Егор Кузьмич извлек из пиджачного кармана доисторическое огниво, высек искру, запалил фитиль, прикурил. Помахал трубкой, насладился первой затяжкой и общим молчаливым послушанием, изрек милостиво:
– Переходим к прениям. Профессор, тебе начальное слово.
– Спасибо! – Профессор поднялся с лавки, шагнул вперед, повернулся спиной к пришельцам-курьерам, лицом к членам поселкового совета. Заговорил быстро, громко и сбивчиво:
– Господа! Десять лет назад случилось эпохальное открытие. Случилось, господа. Случайно. Десять лет назад ученые выявили наконец в цепочке ДНК человека лишний ген, ответственный за садизм и убийства. Его назвали – “ген Чикатило”, в честь знаменитого в конце двадцатого века маньяка. Появилась возможность, анализируя кровь новорожденного, отфильтровать будущих нелюдей! Все работы засекретили! Я один попытался донести правду до человечества, и меня подвергли принудительному лечению в закрытом учреждении. Меня объявили сумасшедшим! Молодые люди у меня за спиной уверяют вас, что серые костюмы скаутов им подарил мафиозный босс Хохлик.
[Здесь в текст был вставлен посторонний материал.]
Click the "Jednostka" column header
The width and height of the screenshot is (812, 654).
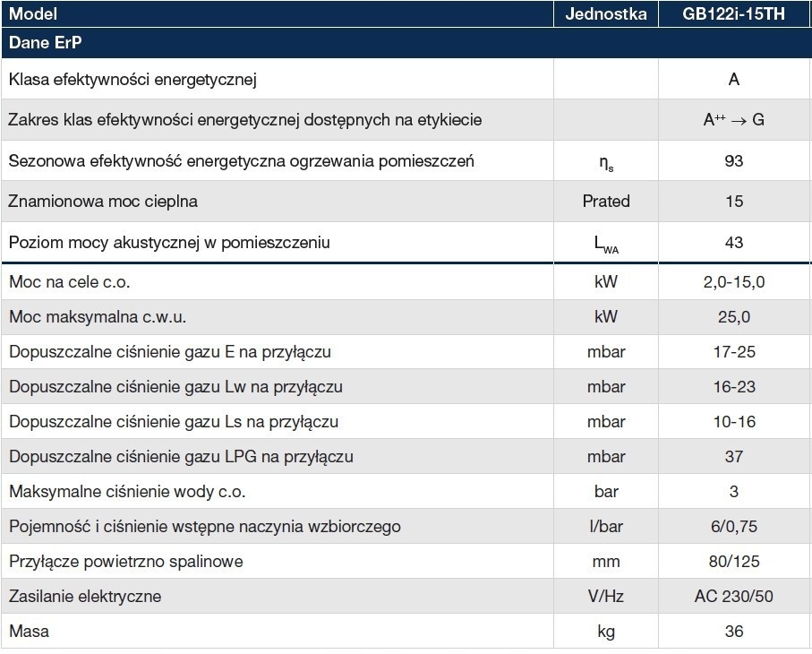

Не верю! Ни единому их слову! Они и есть скауты! Учиться на скаутов отбирают детей с геном Чикатило. Скауты – это управляемые маньяки на службе у Державы! Эти двое мальчиков убили троих чертей! Они – СКАУТЫ! Они – монстры, они – прирожденные садисты. Господа! Я догадываюсь, что многие в поселке считают меня сумасшедшим. Это правда, господа, я не вполне нормален. Карательная психиатрия изуродовала мой мозг! Мне трудно вразумительно формулировать мысли. Но я взываю к вашему разуму, господа! Скауты подлежат уничтожению! Хотя бы кастрации! Ген Чикатило должен быть изничтожен каленым железом. Я кончил, господа!
Профессор вернулся на место. Алекс не видел лица Профессора во время обличительной речи, но, когда оратор вновь спокойно сел на лавочку, в его физиономии не было ничего необычного. Как будто не он, а кто-то другой только что предлагал кастрировать курьеров.
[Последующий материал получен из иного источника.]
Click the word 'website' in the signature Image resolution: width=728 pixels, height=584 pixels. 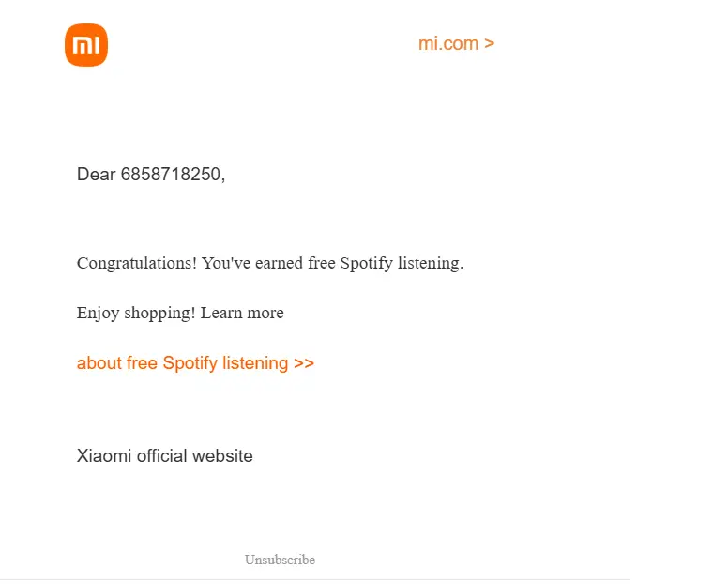(x=222, y=455)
“Сам ты Чикатило! – подумал Алекс. – Даже если у нас с Графом и правда по лишнему гену, что лучше – убить нас, искалечить или найти нам достойное применение в структурах Державы?.. И вообще все, что он сказал, чистой воды бред сумасшедшего. .. А если не бред?..”
Староста вскинул брови, посмотрел на Алекса, перевел взгляд на Графа, мол, есть вам, парнишки, чего ответить Профессору? Граф виновато улыбнулся, пожал плечами, дескать – чего ответишь убогому?
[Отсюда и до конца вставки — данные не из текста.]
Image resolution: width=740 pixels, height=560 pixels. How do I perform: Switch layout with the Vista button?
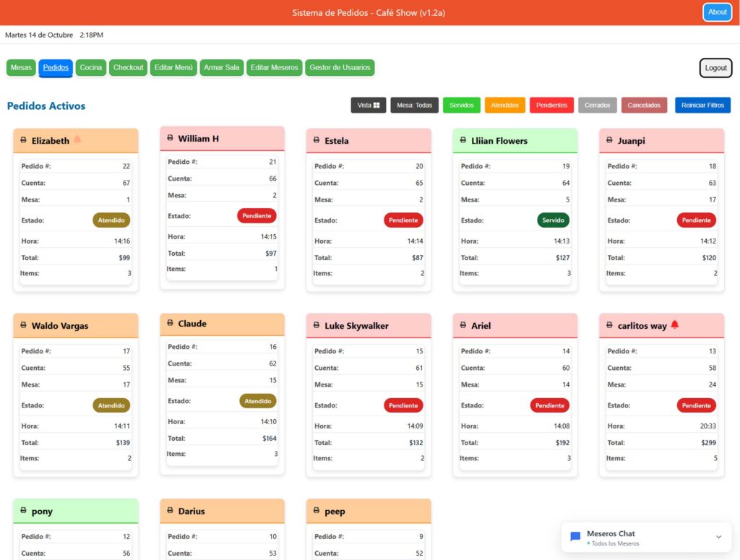tap(369, 105)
Пыхнув трубочкой, Егор Кузьмич обратился к экстравагантному Гуте:
– Твое слово, законник. Говори.
Гуга остался неподвижен, как статуя, лишь черная густая борода зашевелилась:
– Все люди свободны. Будь они скауты, курьеры, лгуны, правдолюбцы, все равно – они вольные люди. Каждый человек имеет право на свою жизнь и чужую смерть. Запретно отбирать жизнь втроем у одного. Тогда пятеро обязаны отнять жизнь у нарушителя запрета. Запретно посягать сильному на ребенка, на раненого и на старика. Тогда сильнейший обязан посягнуть на сильного. Они не нарушили запретов, мне не нужны их жизни.
– Отпуштим ентих, а оне облаву приведуть! – самостоятельно, не дожидаясь разрешения старосты, перехватила слово бабушка Настя. – Пущай у нас, у Дальнем, живуть, нам спокойнее, нам…
– Цыц! – Егор Кузьмич топнул кирзачом. Душевно топнул, аж лавка зашаталась. – Бабку Настю лишаю дальнейшего слова за нарушение дисциплины. Чижик! Ты выскажись.
– Охотно, – Чижик встал с лавки, вытянул руку, указал пальцем на Графа. – Я хочу его глушилку! Я хочу “Комара”. Имею я право отобрать у этого хмыря “Комара”?
– Сядь, Чижик! – потребовал староста. – Не по теме выступаешь.
– Как не по теме? – возмутился Чижик, оставаясь на ногах.
– Каждый имеет право заявить претензию на чужую вещь, – подтвердил Гуга. – Каждый вправе отказаться отдавать вещь, на которую заявлена претензия. Все имеют право на жребий и право на поединок по жребию.
– Айн момент! – приподнялся из-за стола Граф. – Это чего? Вот этот Чижик пернатый размечтался отнять у меня даренный Хохликом прибор?